Penso que se há uma causa justa para que duas pessoas se façam juntas uma da outra é a troca de afeto. E o afeto é um elemento importante do amor. É o se sentir amado, desejado, bem quisto. É se sentir parte de um projeto de vida em que os sonhos são positivos. Afeto é a troca de beijos e de carinhos. É o que mantém acesa a chama do amor dita por Vinícius.
Todos nós conhecemos casais que “se sentem presos” em relações que julgam não satisfatórias, ou se queixam das indiferenças do outro às suas necessidades, mas que, quando indagados do por que se mantém na relação, tergiversam e dão uma desculpa qualquer.
Provavelmente eles mesmos não saibam, mas o que os mantém junto é o amor.
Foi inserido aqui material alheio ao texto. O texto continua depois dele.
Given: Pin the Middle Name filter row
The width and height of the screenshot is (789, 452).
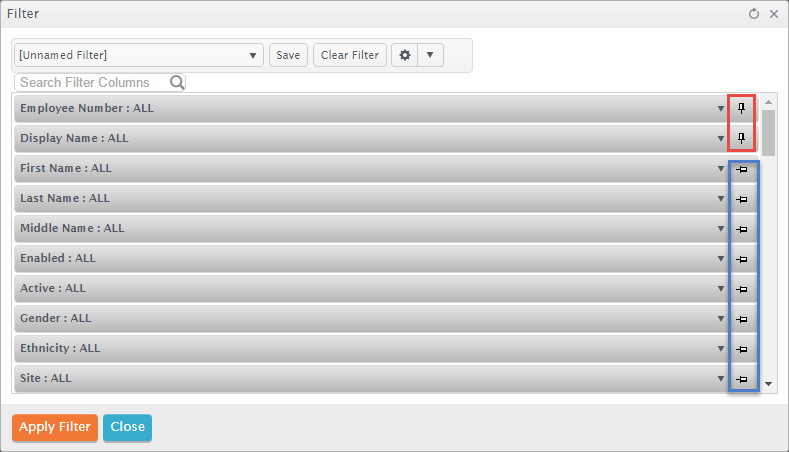Looking at the screenshot, I should (742, 230).
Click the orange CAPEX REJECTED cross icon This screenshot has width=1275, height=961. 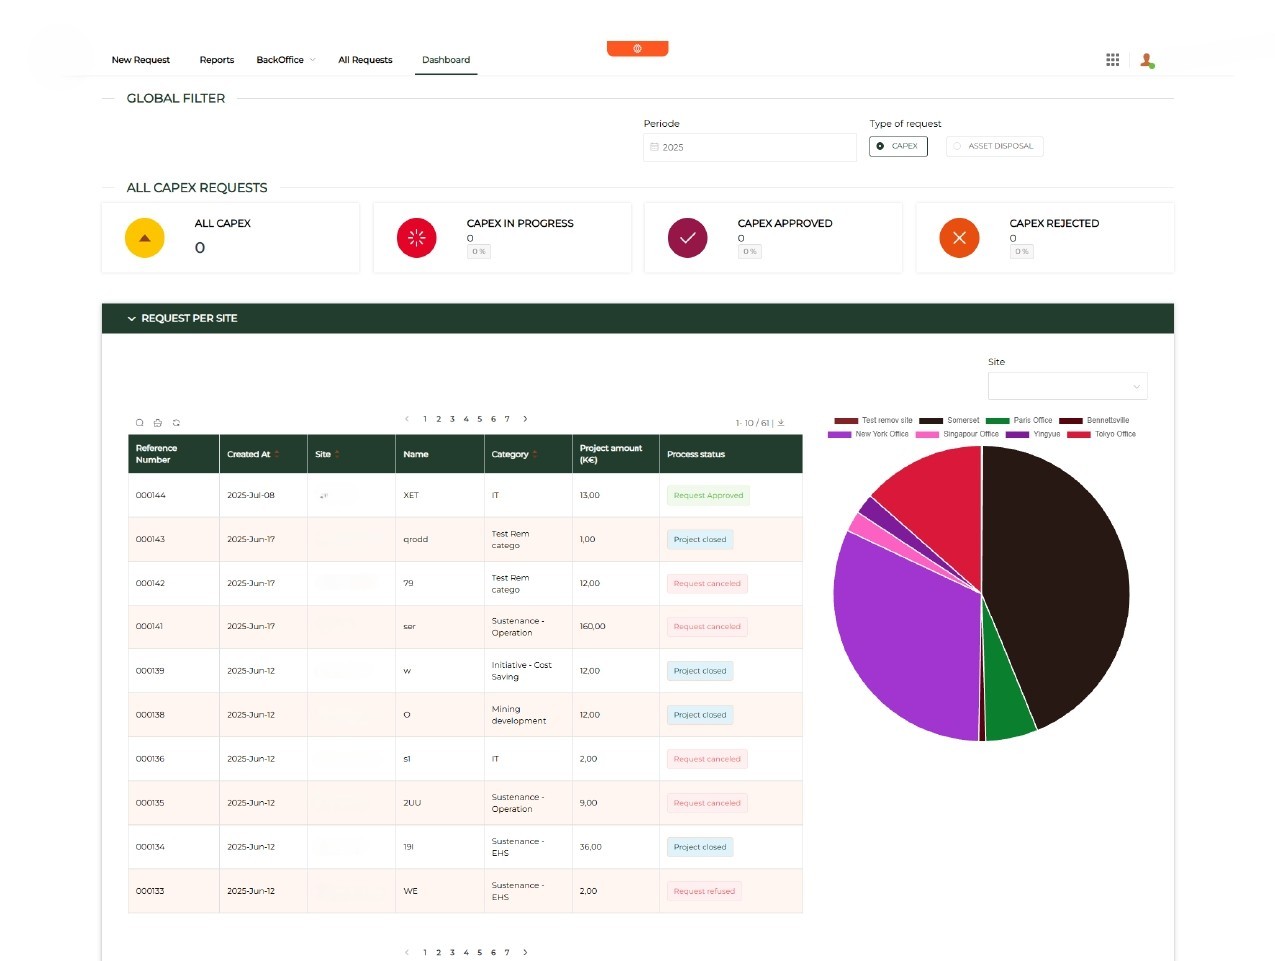tap(959, 238)
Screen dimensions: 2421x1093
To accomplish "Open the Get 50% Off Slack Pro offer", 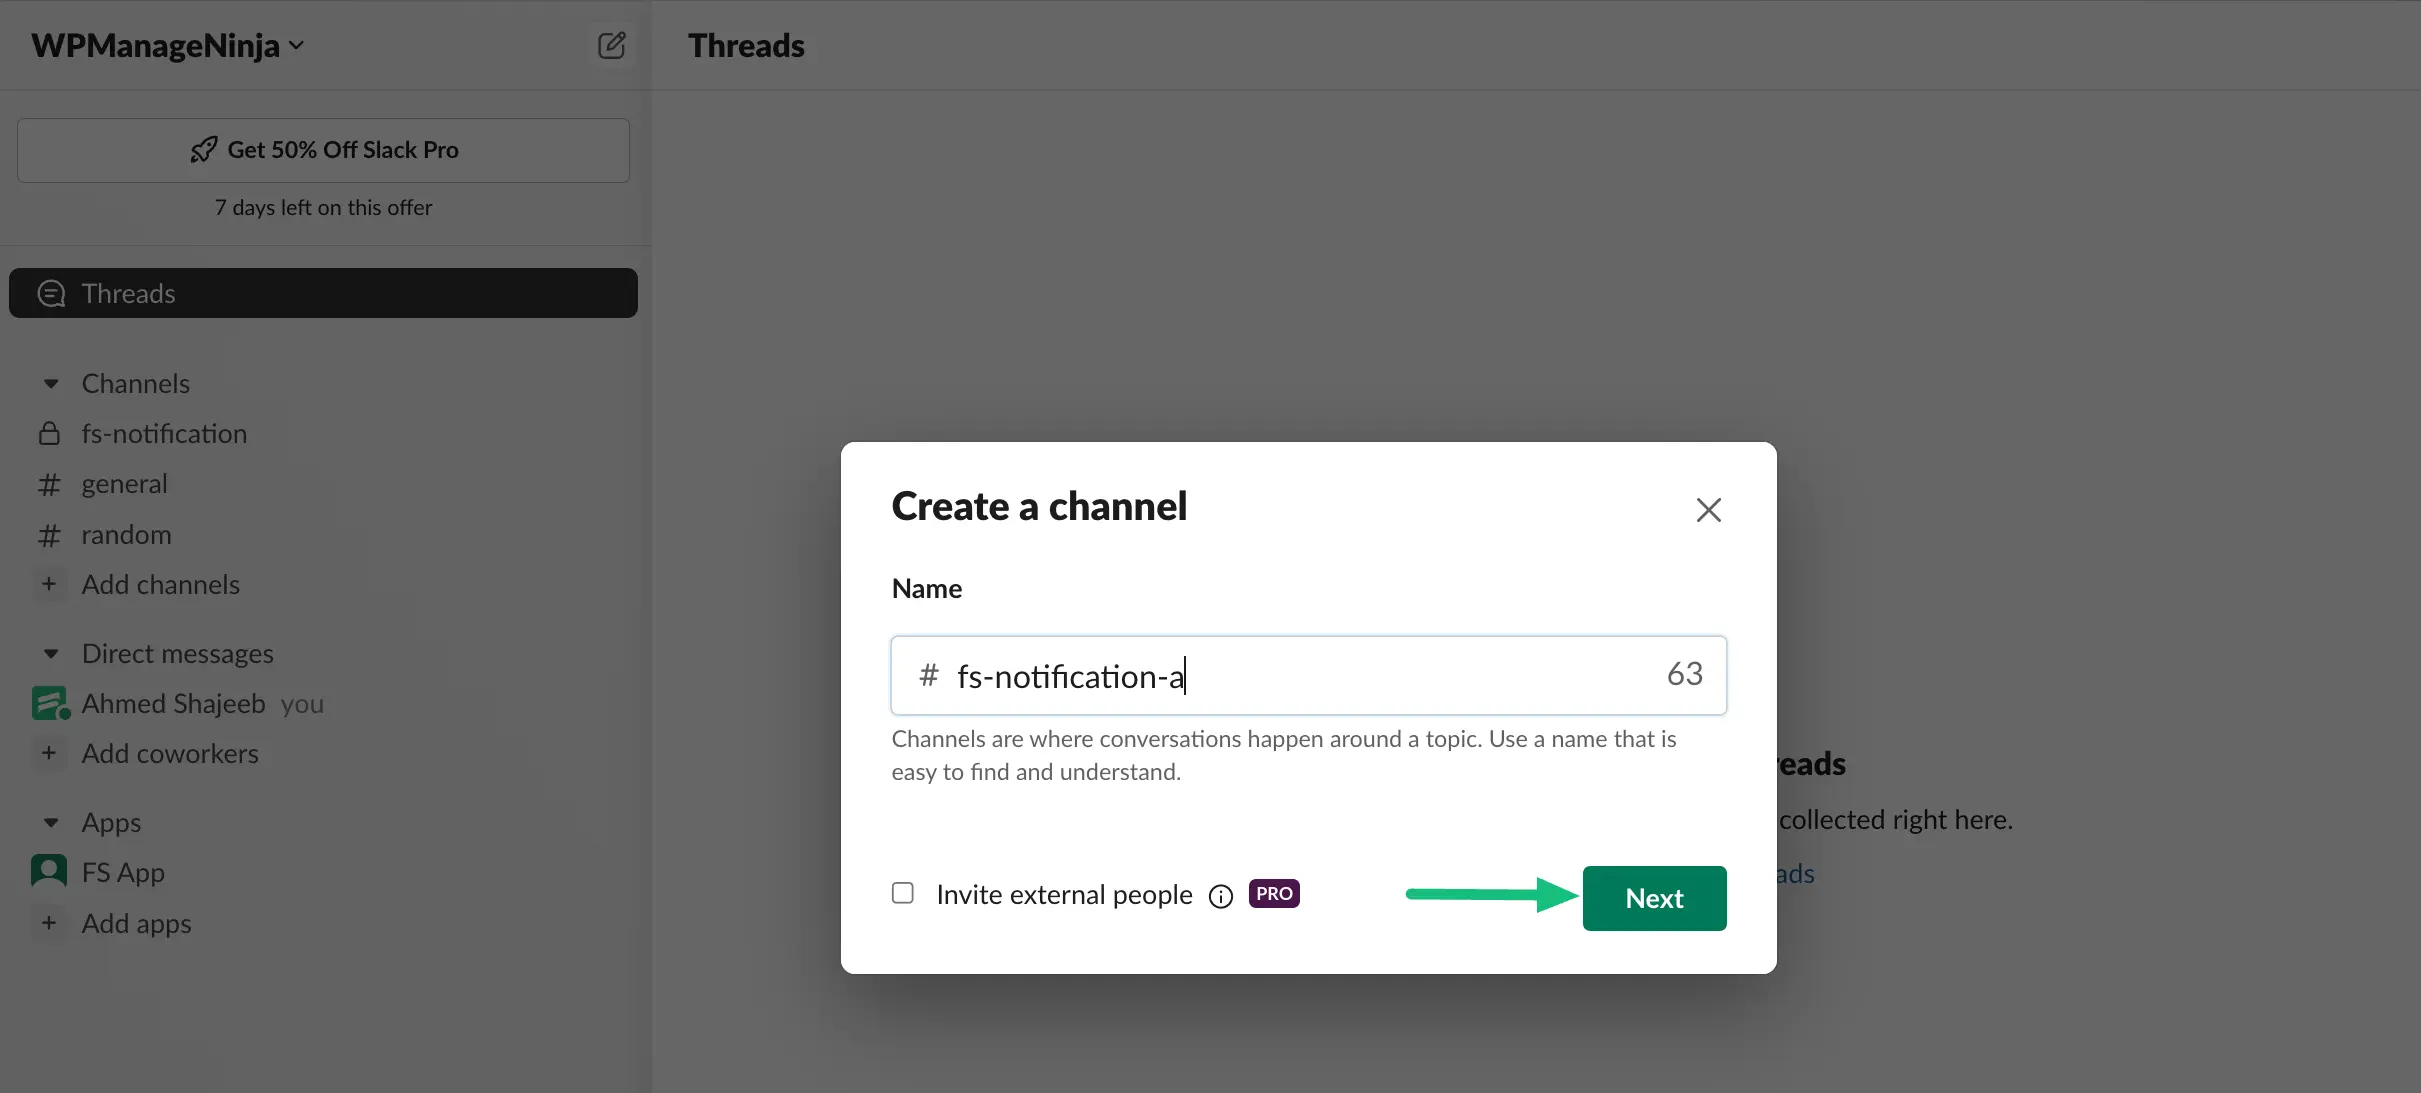I will (x=323, y=148).
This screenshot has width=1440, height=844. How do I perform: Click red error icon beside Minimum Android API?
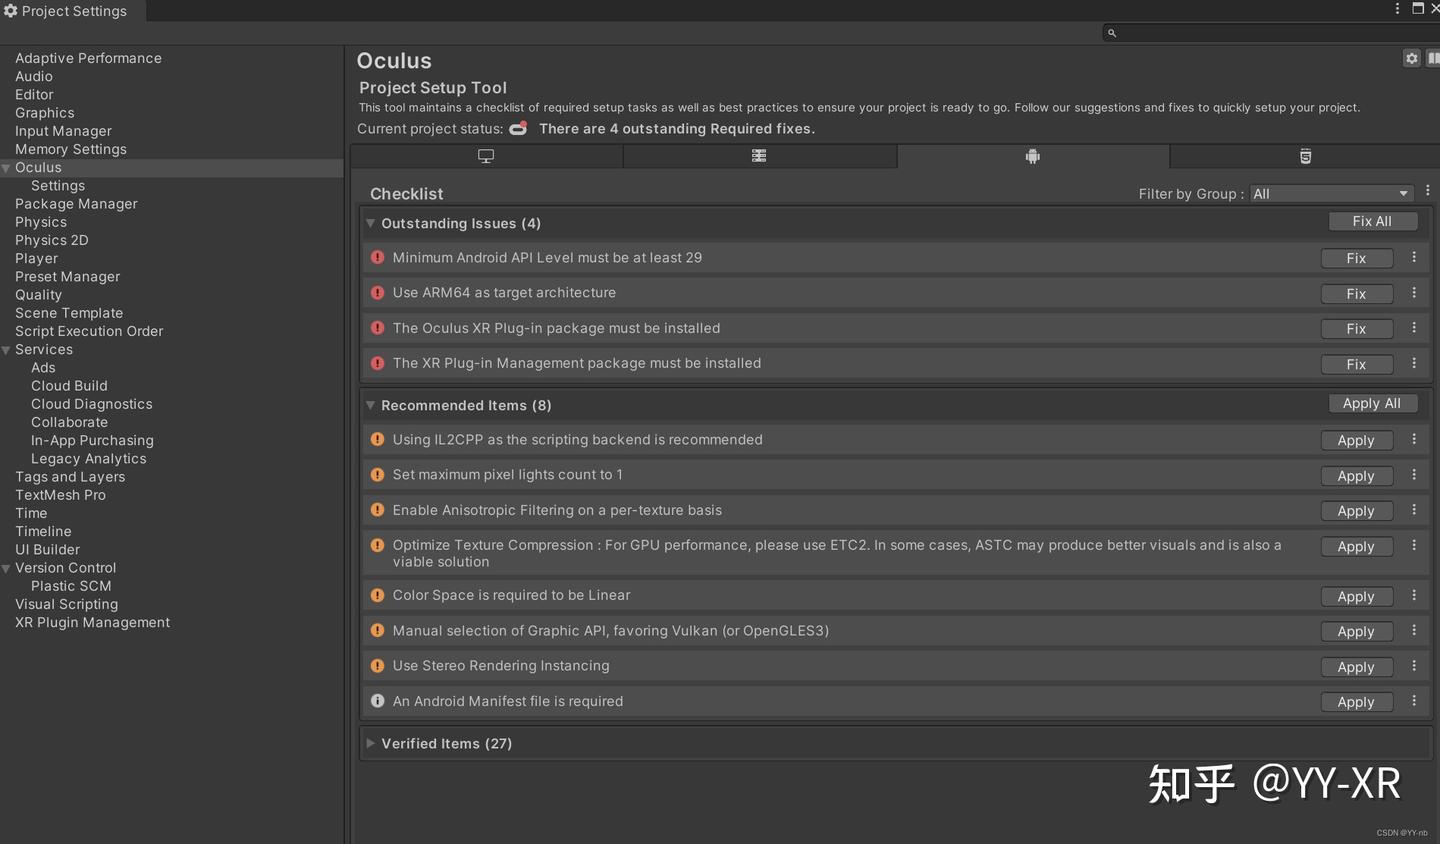click(x=378, y=258)
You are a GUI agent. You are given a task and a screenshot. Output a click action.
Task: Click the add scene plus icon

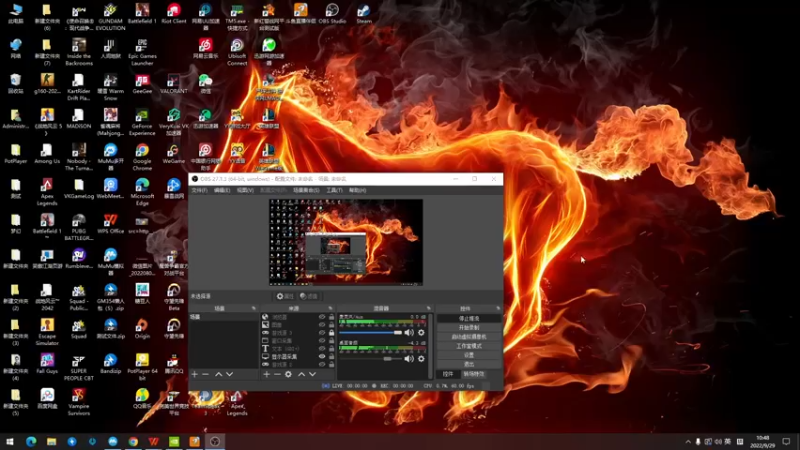point(195,374)
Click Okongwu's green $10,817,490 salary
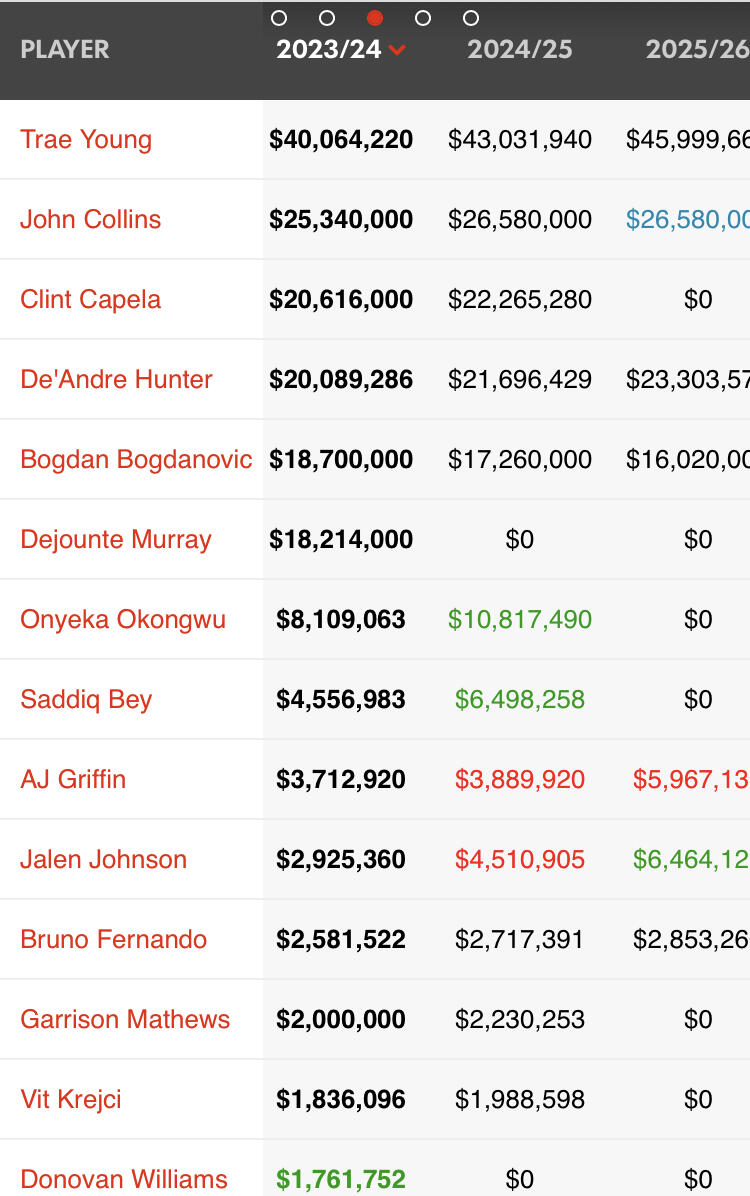The height and width of the screenshot is (1196, 750). point(520,619)
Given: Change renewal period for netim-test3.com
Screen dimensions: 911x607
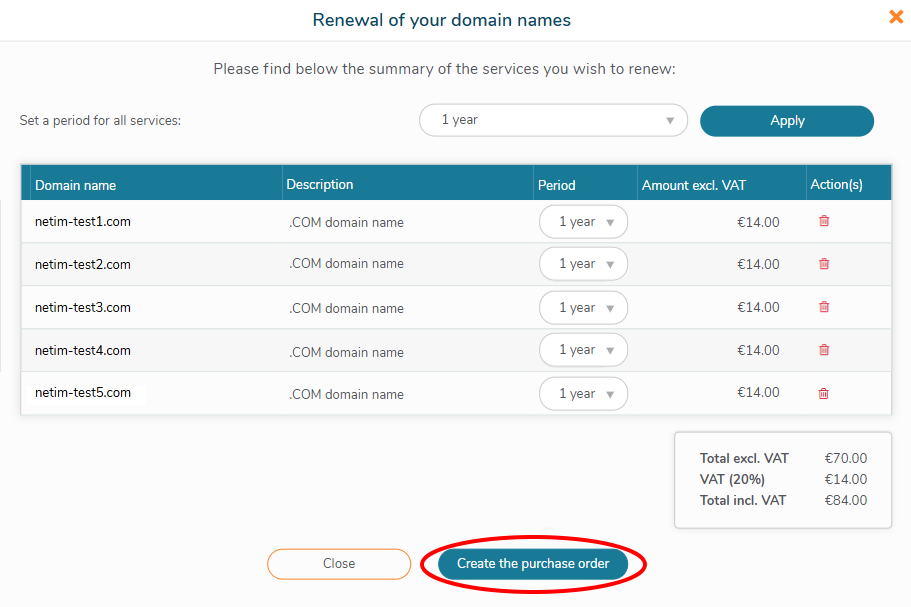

Um amor que sobrevive apesar da falta de afeto. Mas um amor que deixa de ser essencialmente carnal, pra se tornar um amor fraterno de quem sabe que vai sentir a falta da chatice do outro ou mesmo daquela presença tão ausente.
Mas enquanto a alma pede amor, o corpo quer afeto e essa é uma equação delicada de se acertar. Mas que, ao menos, não haja traumas e nem dores, mas sim, a coragem de não desistir de amar e de querer e de ser amado e ser querido. Sempre! O amor não morre pra nunca mais nascer e o afeto não acaba para nunca mais voltar.
Seja pelo de hoje, seja pelo que virá amanhã, ainda vale muito apena amar e se deixar levar.